> Goal of the exercise
An exact copy, beginning at the line containing "The height and" and ending at the final line of the records that follow, is the answer; it has no pictures and no other text.

+++ Listed records

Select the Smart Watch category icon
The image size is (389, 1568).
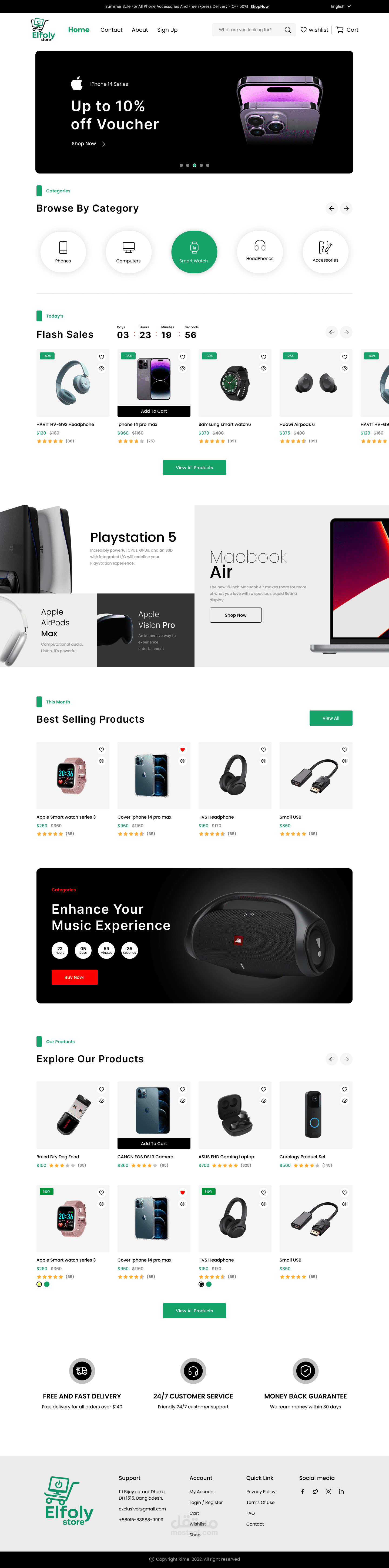[194, 252]
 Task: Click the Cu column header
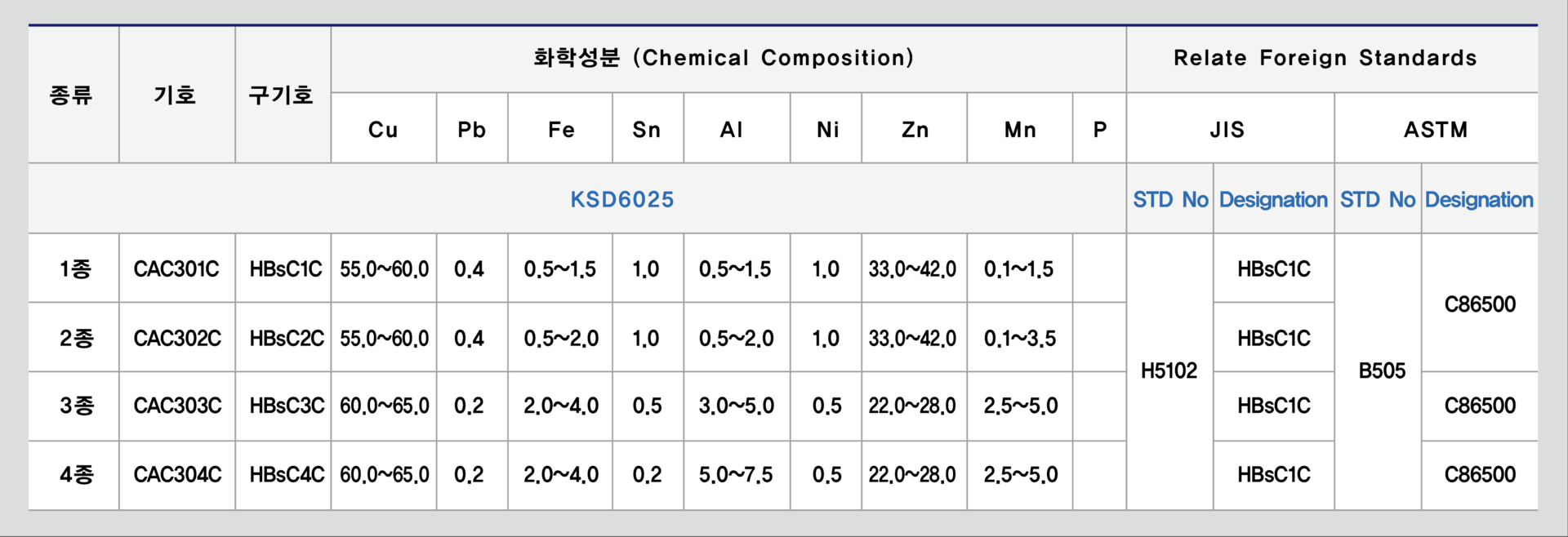click(x=383, y=130)
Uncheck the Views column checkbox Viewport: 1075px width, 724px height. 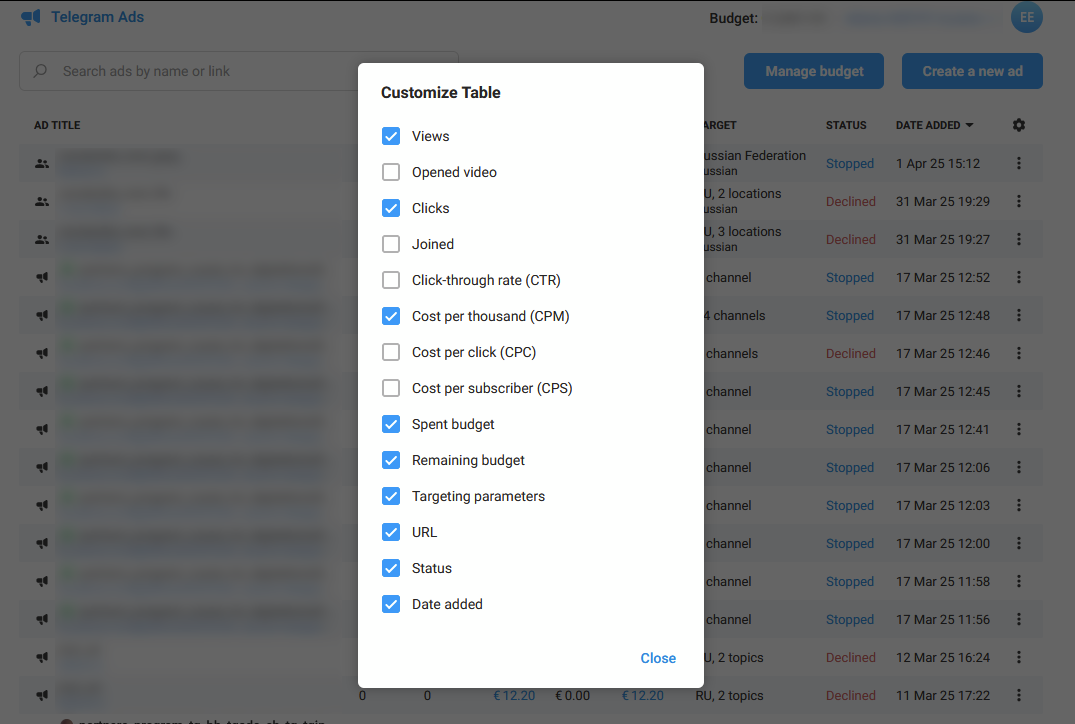391,136
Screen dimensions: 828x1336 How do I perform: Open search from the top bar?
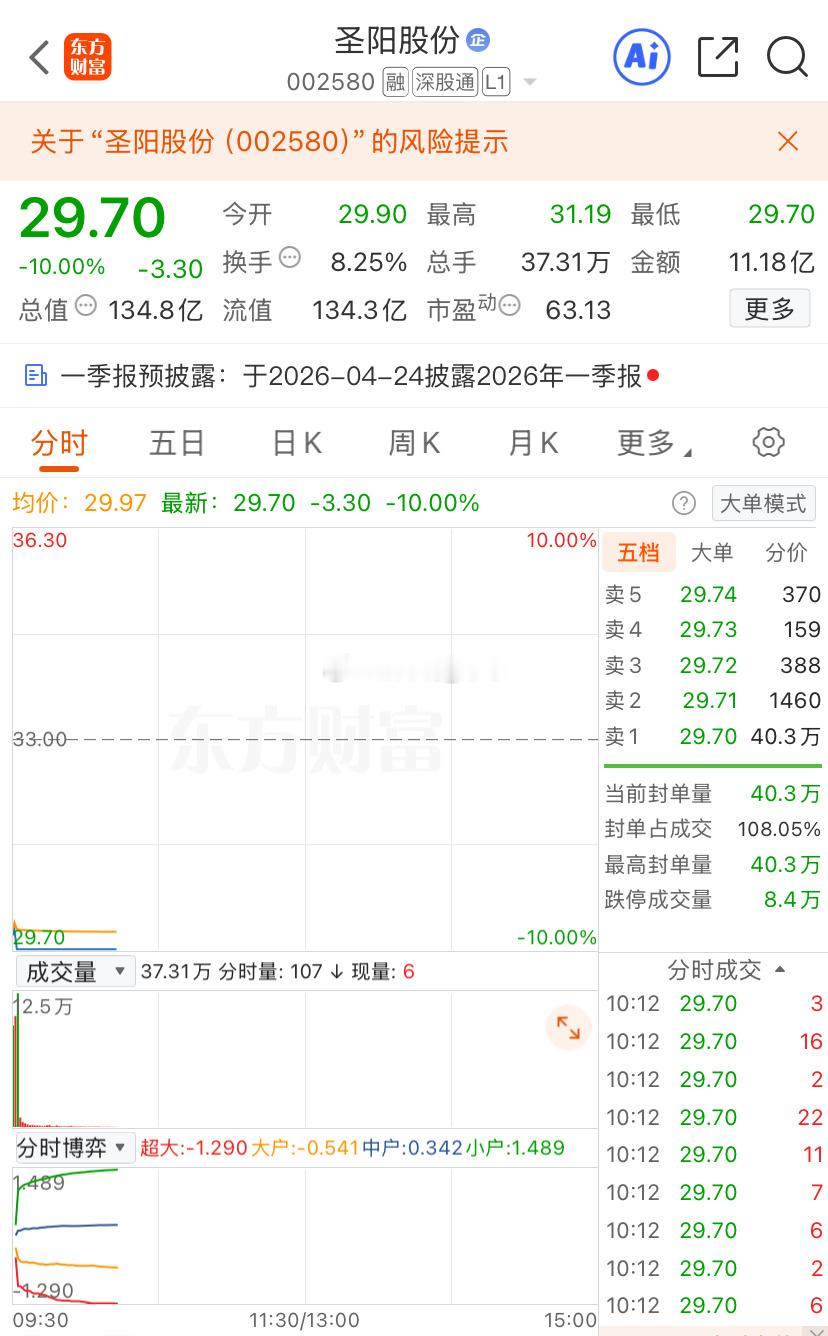[x=788, y=58]
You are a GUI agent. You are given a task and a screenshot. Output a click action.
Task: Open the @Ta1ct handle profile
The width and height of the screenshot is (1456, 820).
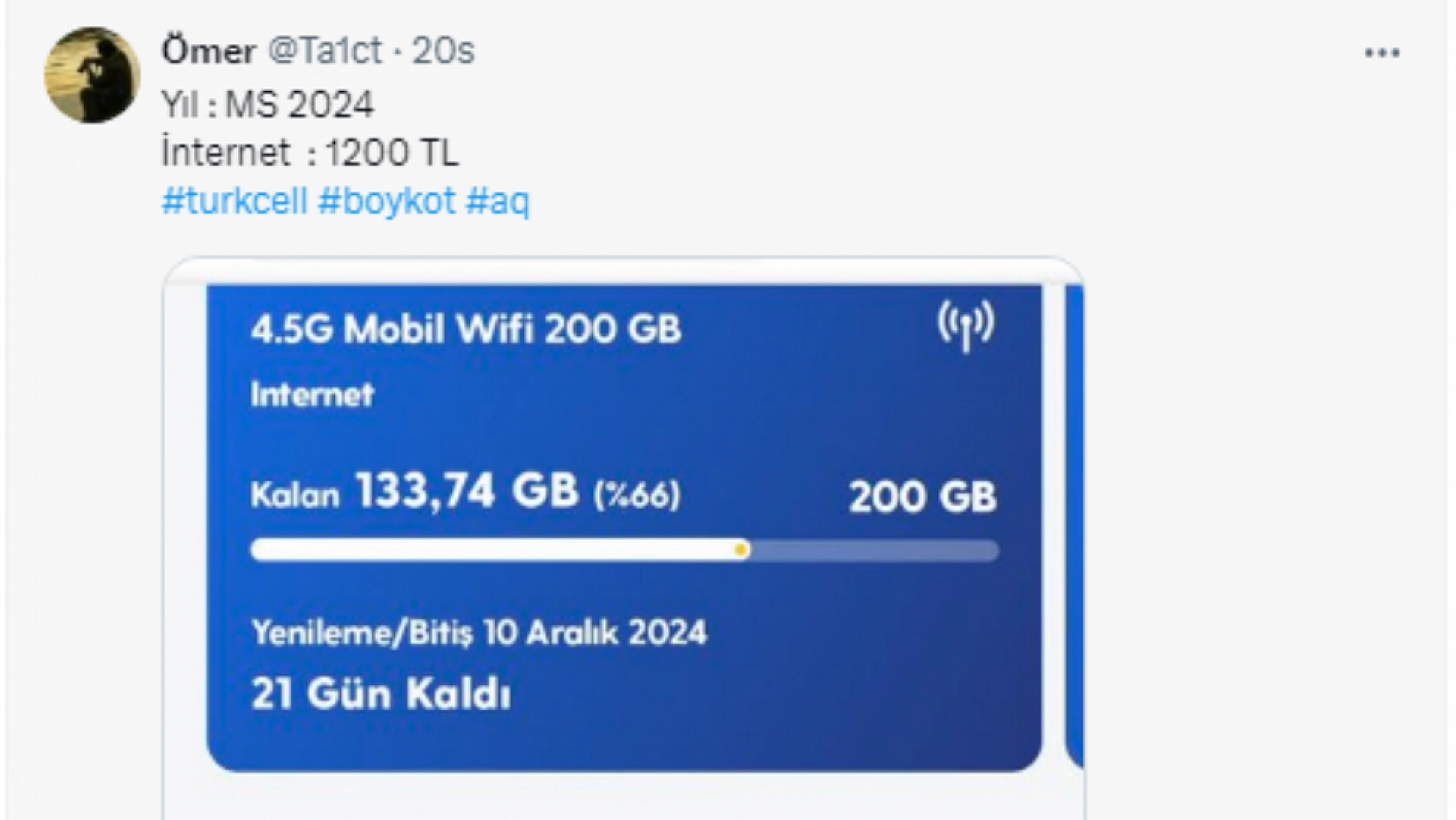click(x=325, y=51)
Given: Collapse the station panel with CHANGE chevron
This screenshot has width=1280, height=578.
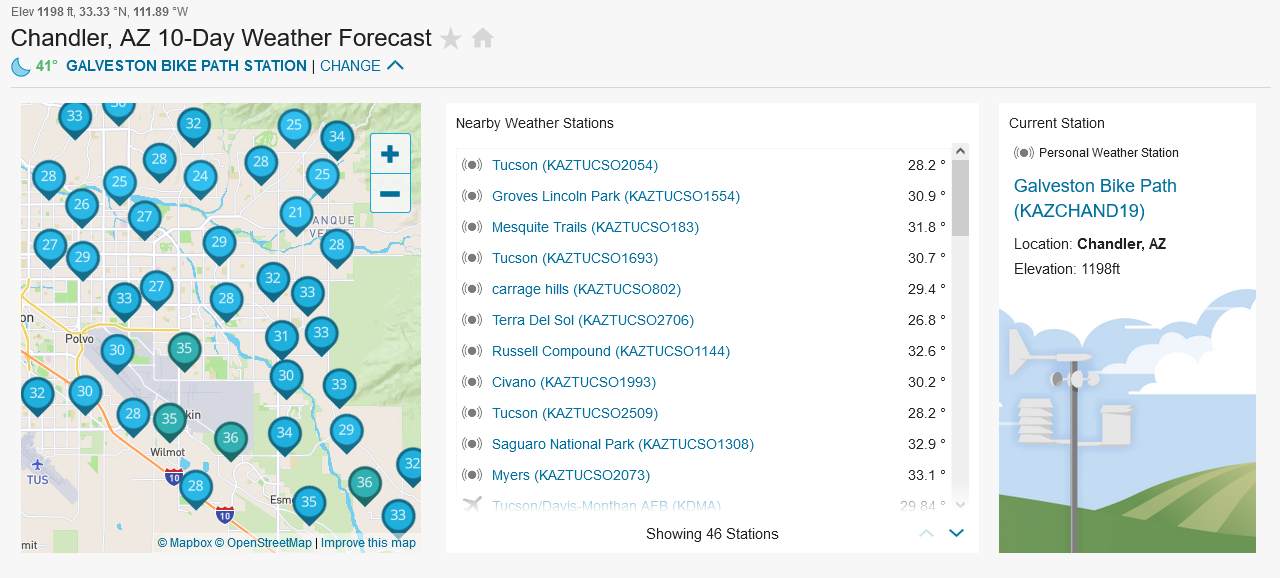Looking at the screenshot, I should tap(395, 66).
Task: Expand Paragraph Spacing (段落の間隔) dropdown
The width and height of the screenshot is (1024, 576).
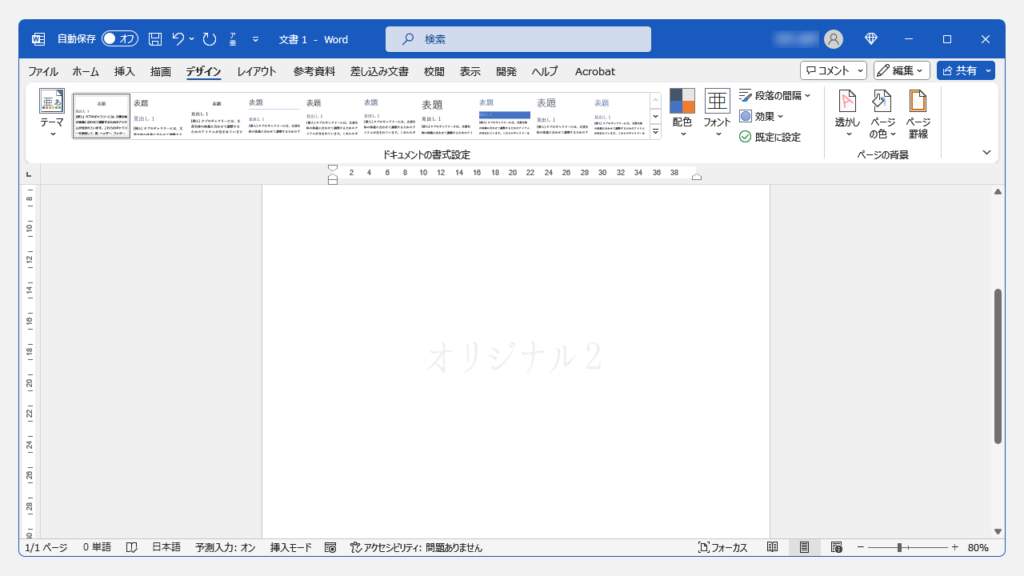Action: (x=775, y=96)
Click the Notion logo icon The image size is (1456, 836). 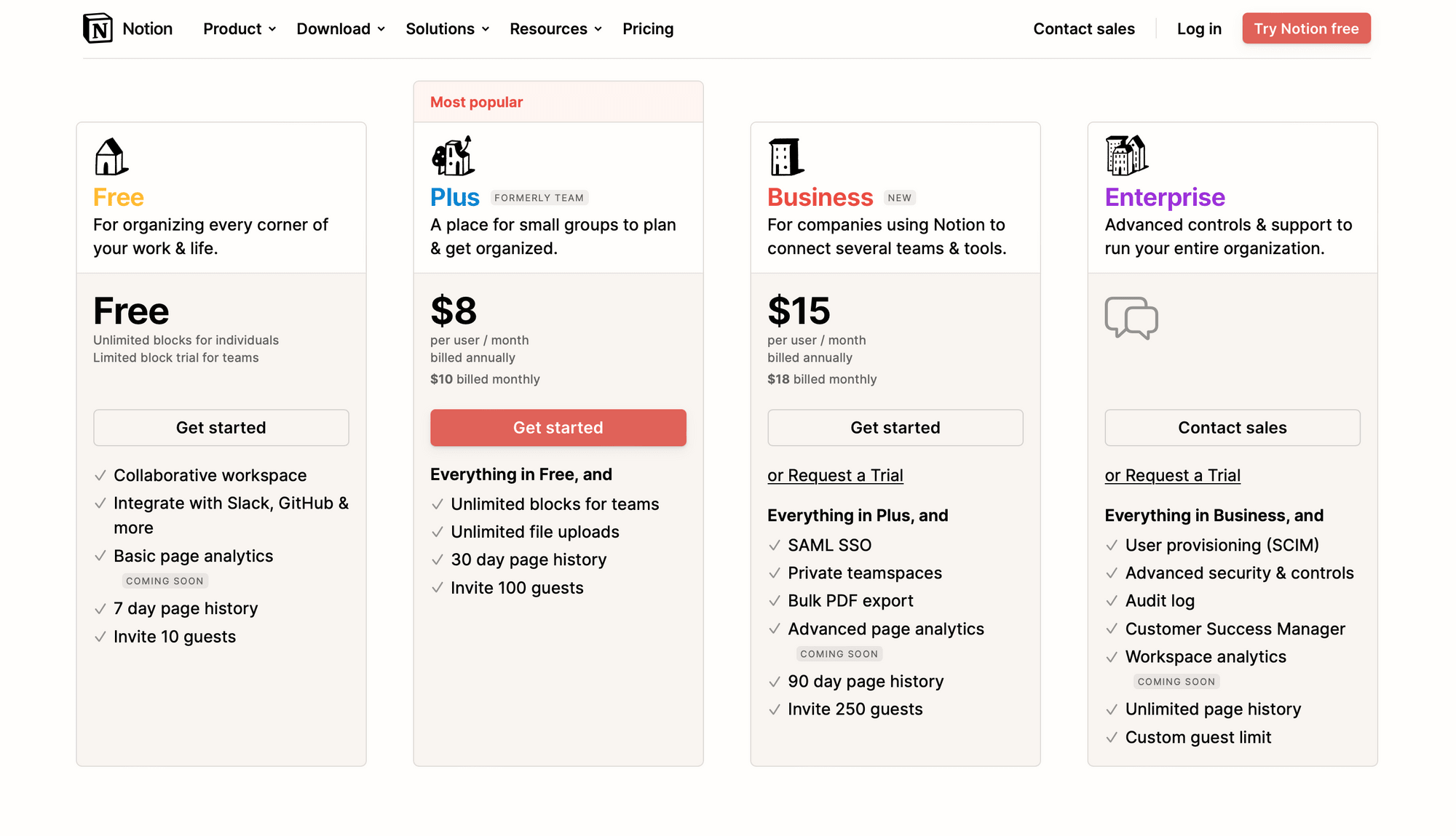(98, 28)
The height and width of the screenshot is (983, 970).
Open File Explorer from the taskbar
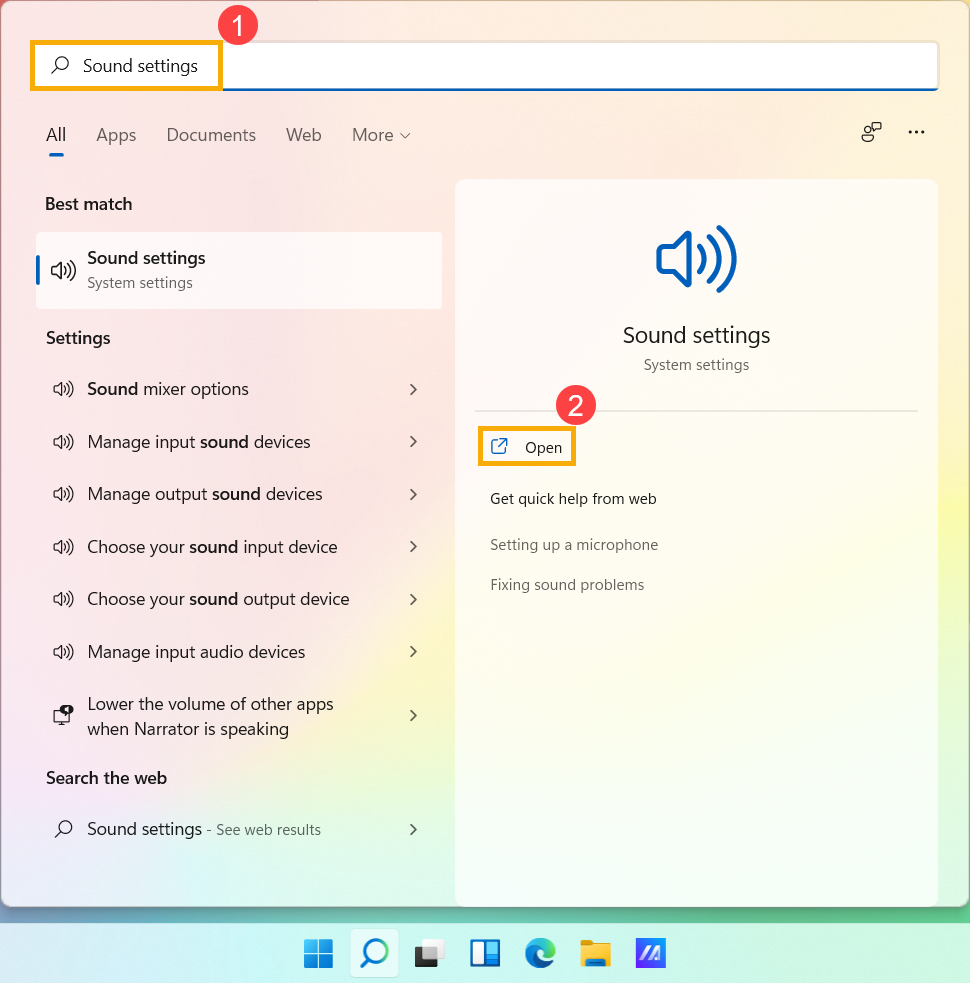coord(595,953)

++++++

> Result for this exercise
The height and width of the screenshot is (983, 970).
Open File Explorer from the taskbar
coord(595,953)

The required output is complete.